Token repayments cannot hide the fact that Zimbabwe has not serviced its foreign debts since 2000, which explains why it is one of the worst investor risks globally and is within the lowest of Euromoney’s five broad categories of risk.
One of Euromoney’s survey contributors is Tony Hawkins, an economics professor who founded the University of Zimbabwe Graduate School of Management. He says it is difficult to know reliably the scale of Zimbabwe’s debts due to unpublished borrowing from China.
“In addition, there is the contingency of a $3.5 billion compensation package for white farmers, whose land was expropriated in the early 2000s,” he says. “Half of this was due to be paid in July. Its inclusion pushes arrears above $10 billion and the total debt to $15 billion, or 85% of GDP.”
Hawkins is cautious over Zimbabwe’s future, not least because there are elections due again by mid-2023 and Mnangagwa has boasted that his ruling party, the Zimbabwe African National Union-Patriotic Front (Zanu-PF), will rule forever.
Hawkins is critical of the government’s “open-for-business” mantra. He says state intervention is everywhere and increasing, notably in agriculture and mining.
He also notes the foreign-exchange auction is “opaque” and “manipulated”, with the Reserve Bank of Zimbabwe, the central bank, in effect the sole seller.
“Exporters are punished through the 40% forced conversion of foreign earnings into the local currency at the over-valued auction rate,” says Hawkins.
[Zanu-PF, in essence,] operates as an organized criminal syndicate- Steve Hanke, Johns Hopkins University
Another of Euromoney’s country risk experts is Steve Hanke, a professor of applied economics at the Johns Hopkins University.
Hanke is an expert on various countries and even calculates his own daily inflation measures (see Hanke’s Inflation Satellite). He adds that he was the only one accurately measuring Zimbabwe’s “fantastic hyperinflation of 2008, when prices were doubling every 24.7 hours”.
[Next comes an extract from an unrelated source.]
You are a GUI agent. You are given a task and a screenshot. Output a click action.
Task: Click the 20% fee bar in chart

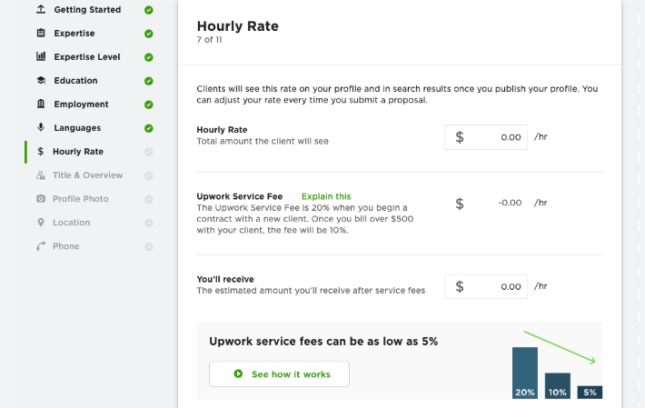point(525,373)
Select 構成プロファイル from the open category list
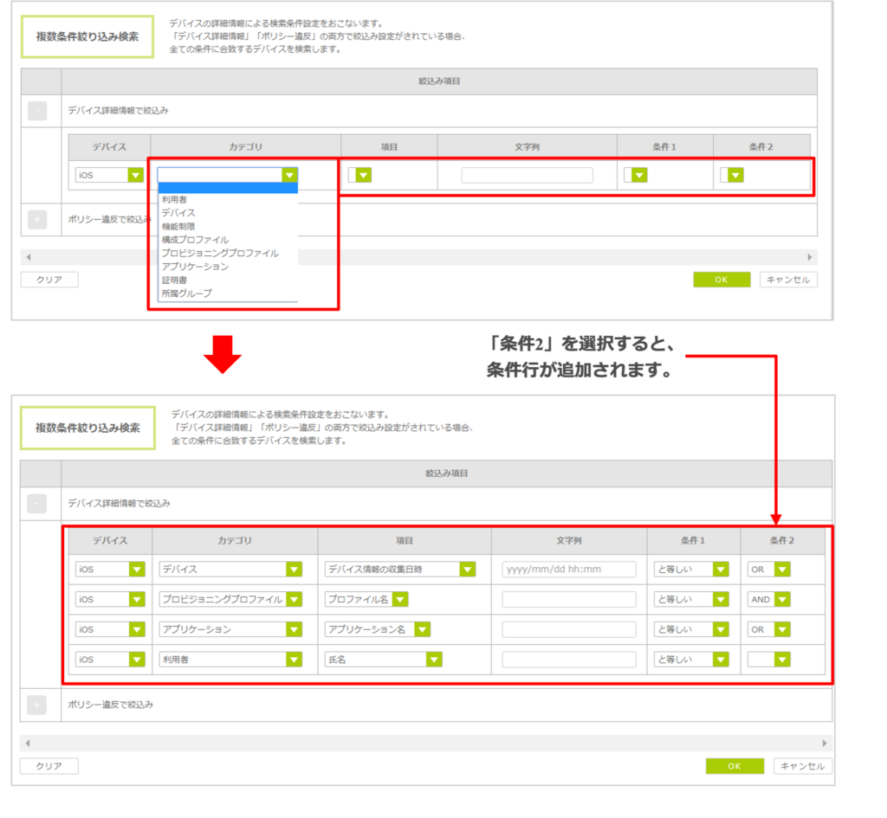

On his calculations, the inflation rate has come down from a peak of more than 1,000% in 2020 to 68.4% currently. As such, Zimbabwe has the fifth worst inflation rate, behind Venezuela, Lebanon, Sudan and Syria.
Hanke focuses on the institutions and corruption that are part and parcel of the Zimbabwean political framework – which all score lowly in Euromoney’s survey – as crucial elements of the country’s high risks.
“The country is in the firm grip of the political apparatus that was put in place long ago by Robert Mugabe,” he says, and he is not about to upgrade the country, noting that Zimbabwean investors must have a big appetite for the risks.
“Since the arrival of Mnangagwa in 2017, nothing has changed. Politics begins and ends with the Zanu-PF, which tightly controls the economy and everything else that goes on in Zimbabwe.”
Hanke says that Zanu-PF, in essence, “operates as an organized criminal syndicate”.
“The bribes that flow as a form of tribute, protection money or informal taxes are a necessary part of conducting any business in Zimbabwe and with few exceptions, the regular police and judiciary don’t stop or tamp down what is, in effect, illegal economic activity,” he says.